Central bankers maintain a hawkish stance at the annual Jackson Hole summit, highlights an Engine news source.
European central banks
Leaders of both the US and the European central banks have signaled more hikes in their key interest rates to alleviate high inflation.
US Federal Reserve (Fed) chairman Jerome Powell and European Central Bank (ECB) president Christine Lagarde virtually echoed each other at the annual Fed symposium in Jackson Hole, Wyoming. They both highlighted the need to maintain high borrowing rates until inflation is lowered to 2% in the medium term.
“It is the Fed’s job to bring inflation down to our 2 percent goal, and we will do so. We have tightened policy significantly over the past year. Although inflation has moved down from its peak—a welcome development—it remains too high,” Powell said.
“We are prepared to raise rates further if appropriate, and intend to hold policy at a restrictive level until we are confident that inflation is moving sustainably down toward our objective,” he said.
Improving the housing market and a tight labour market
Powell’s comments were primarily based on an improving housing market and a tight labour market.
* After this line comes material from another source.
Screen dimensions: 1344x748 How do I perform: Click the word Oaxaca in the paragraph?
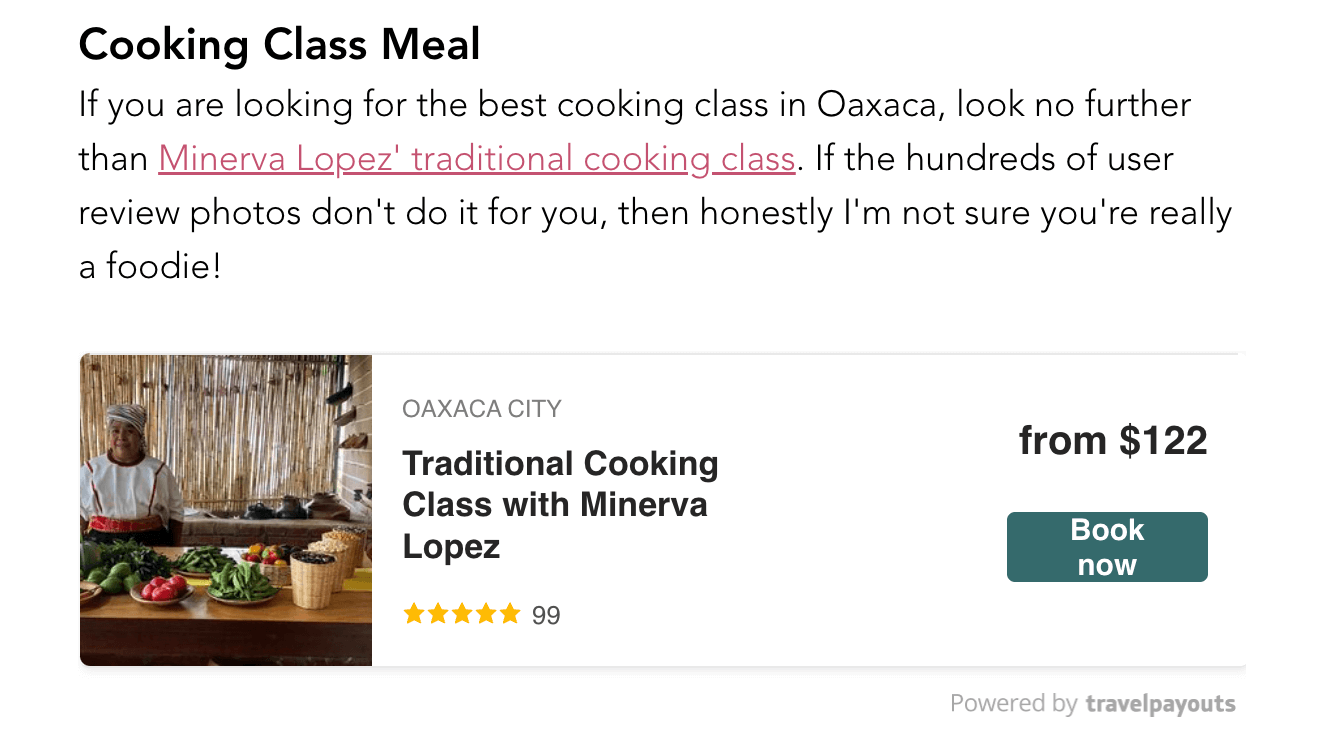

The two factors indicate that the economy may be stronger than expected and warrant a hawkish monetary policy response, he argued.
“Additional evidence of persistently above-trend growth could put further progress on inflation at risk and could warrant further tightening of monetary policy.”
ECB’s Lagarde struck a similar tone as she argued that the central bank would keep its key interest rate as high as possible to contain inflation in the eurozone.
“We have faced the pandemic, resulting in a partial shutdown of the global economy. We are confronting a war in Europe and a new geopolitical landscape, leading to profound changes in energy markets and trade patterns. And climate change is accelerating, compelling us to do all we can to decarbonise the economy,” Lagarde said.
However, these factors altered the economic landscape and contributed to the return of high inflation globally as well as the onset of an “era of uncertainty” in the economy, she warned.
According to her, the ECB’s interest rate policy must remain “sufficiently restrictive for as long as is necessary” to keep inflation in check at 2% over the medium term.